You also need to define the change-management roles within your enterprise. Outline the method by which specific teams create and submit RFCs. You might assign teams to ITSM functions such as Cost Management, Build and Test, Customer Management, and Change Management. Representatives from these groups can submit an RFC. The other teams would then assess the RFC to determine its effect on each ITSM function. Create a Change Advisory Board (CAB), the responsibility of which is to determine how any RFC will affect availability, capacity, and adherence to SLAs. Make sure that you've established formal procedures for implementing changes and recording new or changed CIs in your CMDB. Also, ensure that the CMDB is available for root-cause analysis of any failures. As appropriate, create new RFCs to address design changes following a failure.

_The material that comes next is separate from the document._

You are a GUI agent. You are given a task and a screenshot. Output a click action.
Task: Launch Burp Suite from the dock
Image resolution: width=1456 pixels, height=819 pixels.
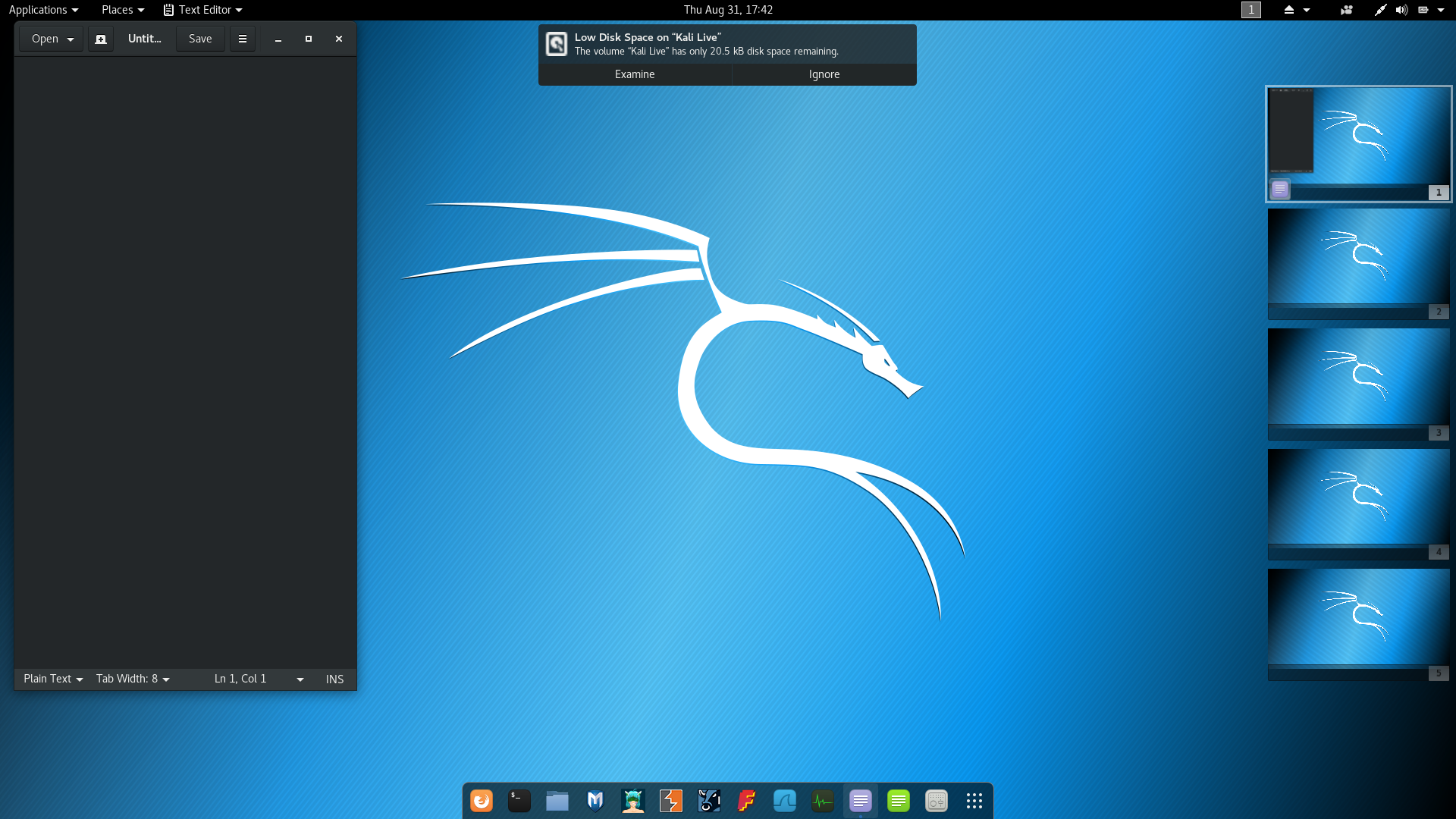(671, 801)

Troubleshooting is a vital step on the path to recovery. The quicker you can detect and fix a problem (i.e., the lower your MTTR), the higher your availability will be. You can expedite system recovery with fast troubleshooting. To provide redundant "safe boot" on failure, place parallel Win2K installations on all servers. (Although you can boot Win2K in safe mode, a parallel installation of Win2K provides another way to repair a system and return it to service.) Create, document, and practice procedures for handling a blue screen, a Dr. Watson message, a hung server, and hung processes. Ensure that support personnel are familiar with these procedures.

Call to Action
Do you require Windows applications that are scalable and available 99.9 percent of the time? If so, Datacenter might be the solution for you. Remember, however, that high availability isn't a product feature. You'll achieve three or more nines only as a result of meticulous design choices and strict adherence to processes that keep systems up.

The Windows Datacenter Program lets you put some necessary high-availability tasks—such as Change and Configuration Management (CCM) and testing of certified hardware, OSs, and applications—into the hands of Microsoft and its OEM partners. But you'll still need to understand the myriad other aspects of designing, implementing, and supporting a high-availability infrastructure. The Windows Datacenter Program and high-availability computing will represent a substantial departure from the way you've managed Microsoft systems in the past. Despite the challenges, the rewards will be tangible and immediate.